ASSIGNMENT:
Take the line containing "The width and" and every line below it through the end of the entries, and output them verbatim, pictures excluded.
─── SUPPLIED DATA
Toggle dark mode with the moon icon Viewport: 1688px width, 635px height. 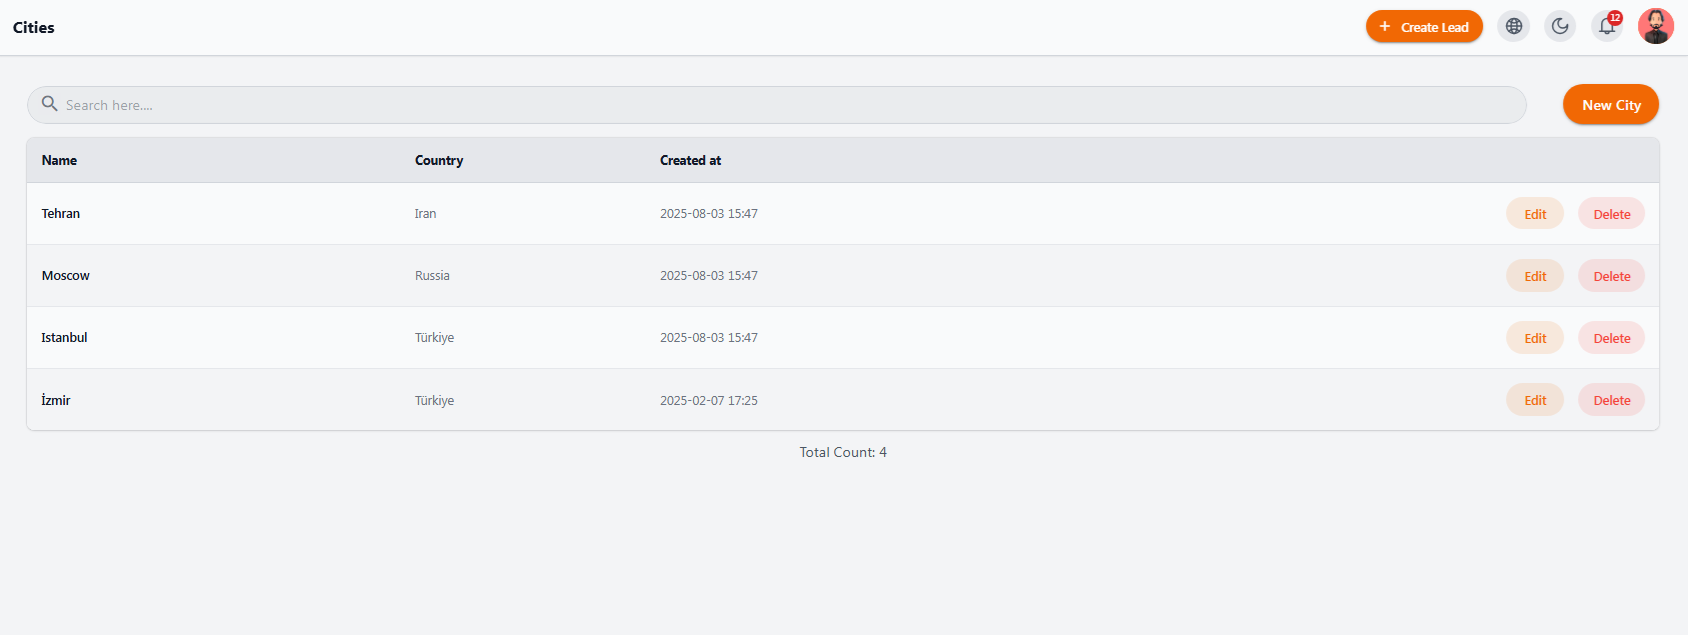1560,27

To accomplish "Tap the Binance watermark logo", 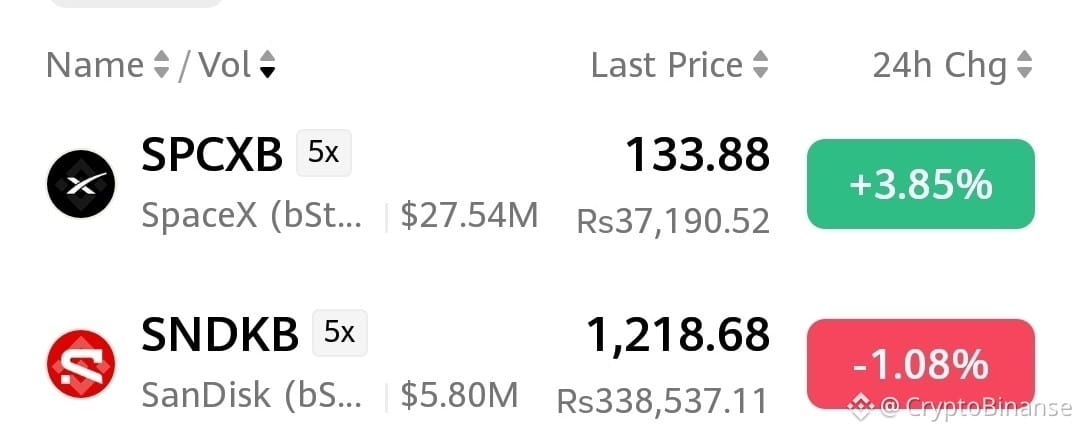I will pos(860,407).
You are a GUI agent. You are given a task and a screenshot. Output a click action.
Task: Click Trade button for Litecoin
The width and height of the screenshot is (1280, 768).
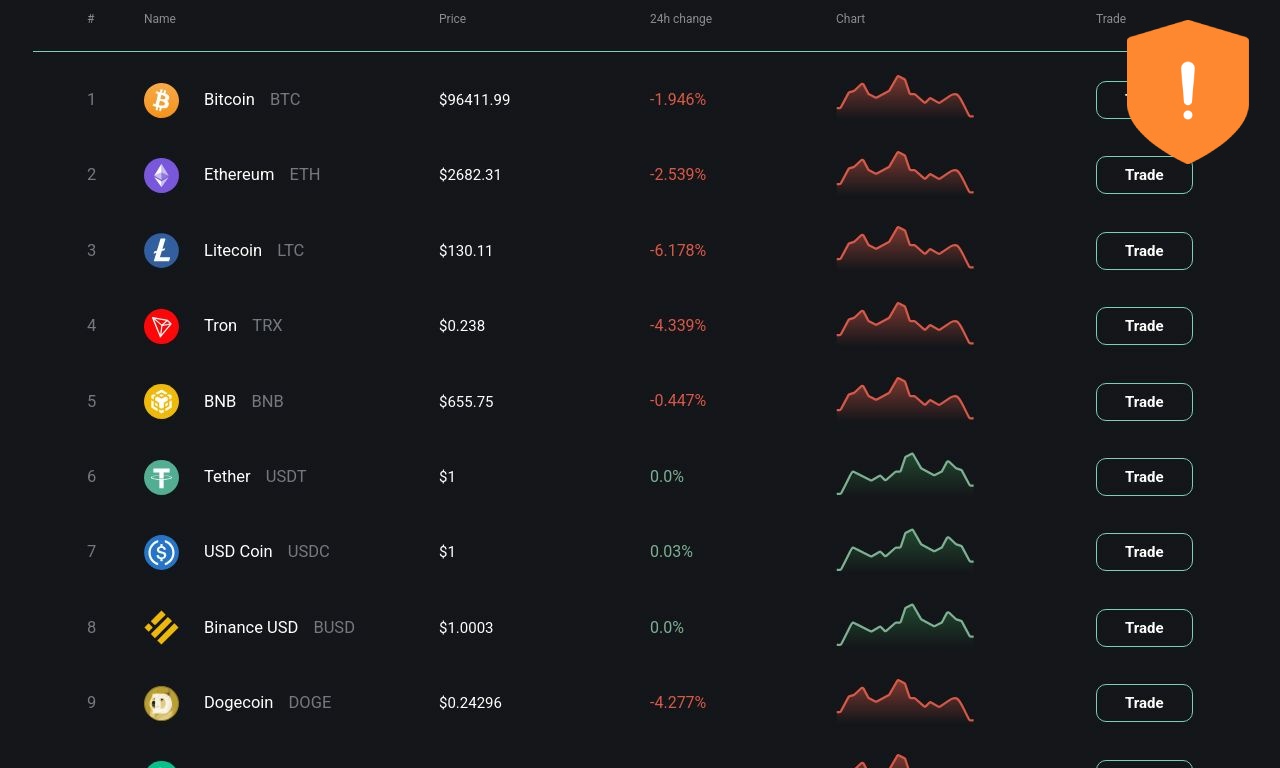click(x=1144, y=251)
──────
ANSWER BOX:
The width and height of the screenshot is (1280, 768).
click(x=1144, y=251)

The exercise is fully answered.